+++ RECORDS PROVIDED
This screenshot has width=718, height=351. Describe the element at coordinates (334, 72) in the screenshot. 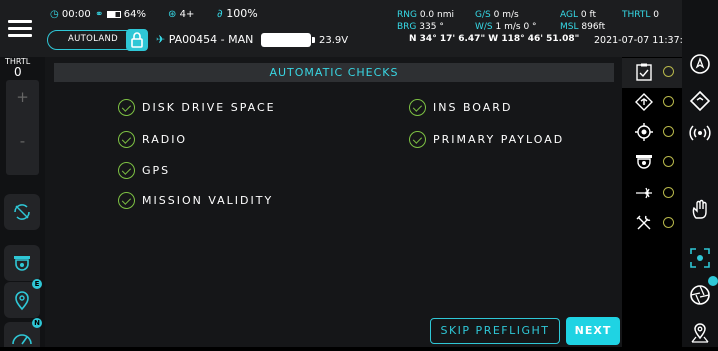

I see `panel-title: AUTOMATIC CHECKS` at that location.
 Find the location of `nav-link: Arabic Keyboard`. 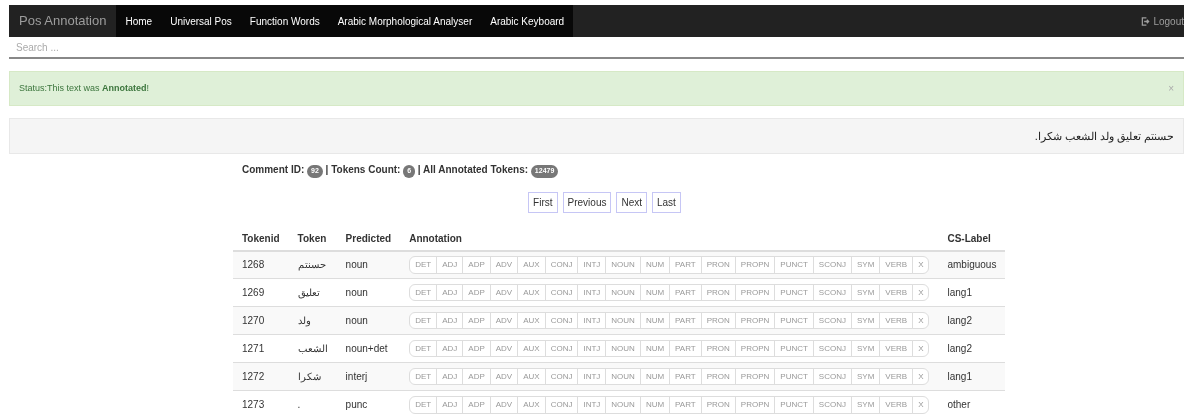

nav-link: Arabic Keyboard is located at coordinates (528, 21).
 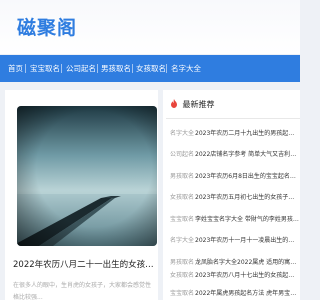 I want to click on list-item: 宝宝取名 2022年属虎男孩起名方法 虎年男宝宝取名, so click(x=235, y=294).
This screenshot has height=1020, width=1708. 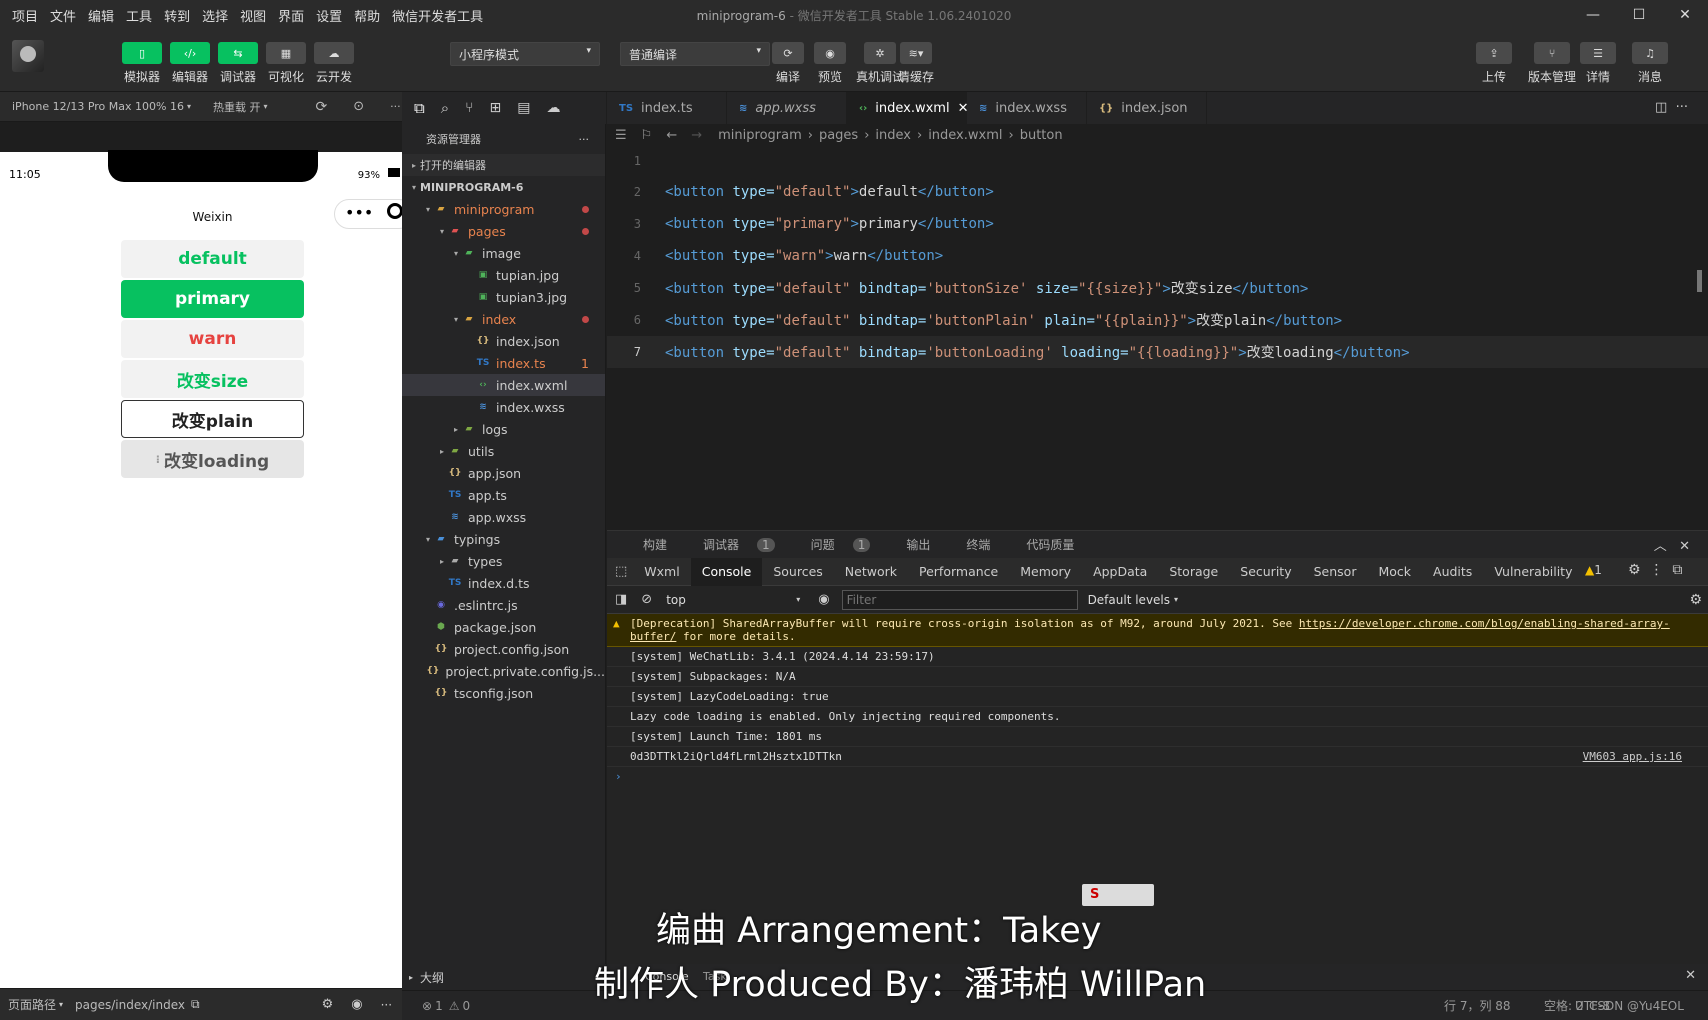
++++++
+++ RECORDS PROVIDED
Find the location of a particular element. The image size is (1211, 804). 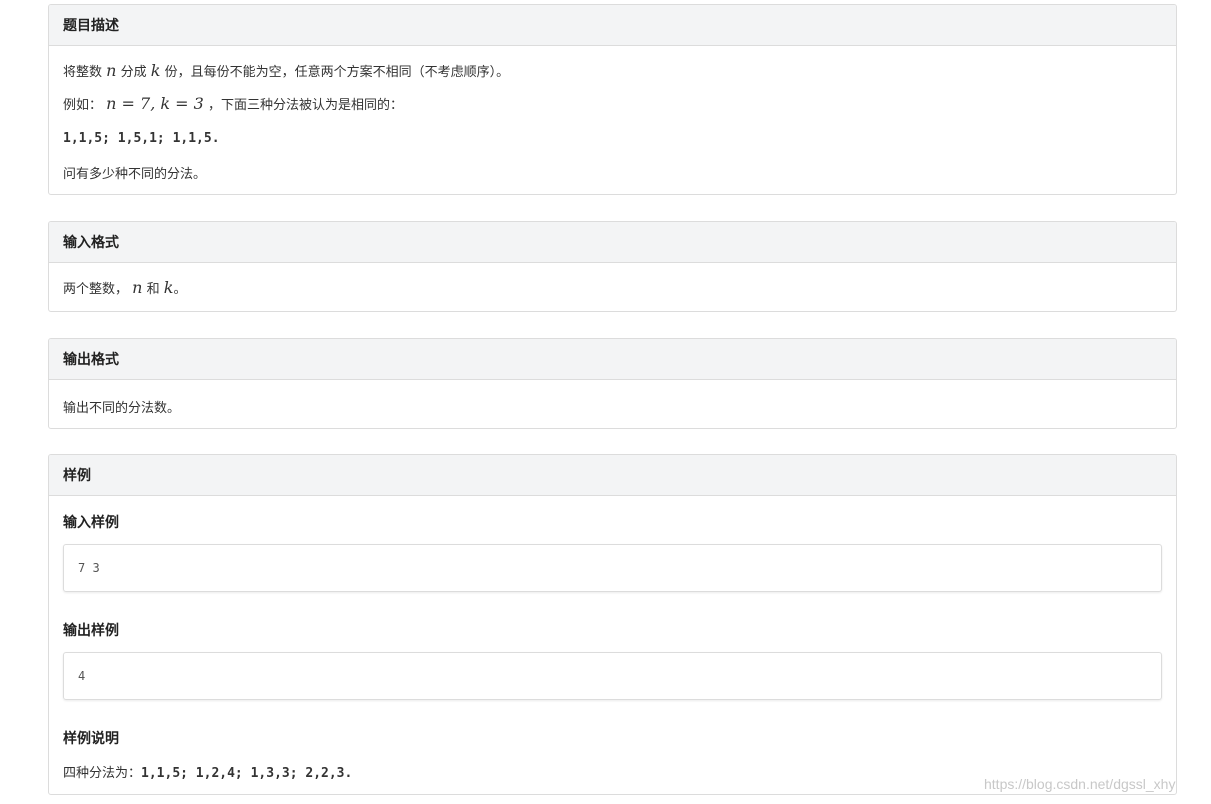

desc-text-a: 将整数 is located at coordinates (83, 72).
++++++
**YOUR OBJECTIVE:** Rewrite the data as a numbered list without blank lines, starting at the line that contains "This screenshot has width=718, height=351." and ending at the line that contains "This screenshot has height=1020, width=1708.". Leave the pictures out.

**YOUR SOLUTION:**
1. This screenshot has width=718, height=351. Describe the element at coordinates (334, 72) in the screenshot. 
2. I see `panel-title: AUTOMATIC CHECKS` at that location.
3.  Find the location of `nav-link: Arabic Keyboard`. 
4. nav-link: Arabic Keyboard is located at coordinates (528, 21).
5.   I want to click on list-item: 宝宝取名 2022年属虎男孩起名方法 虎年男宝宝取名, so click(x=235, y=294).
6. This screenshot has height=1020, width=1708. 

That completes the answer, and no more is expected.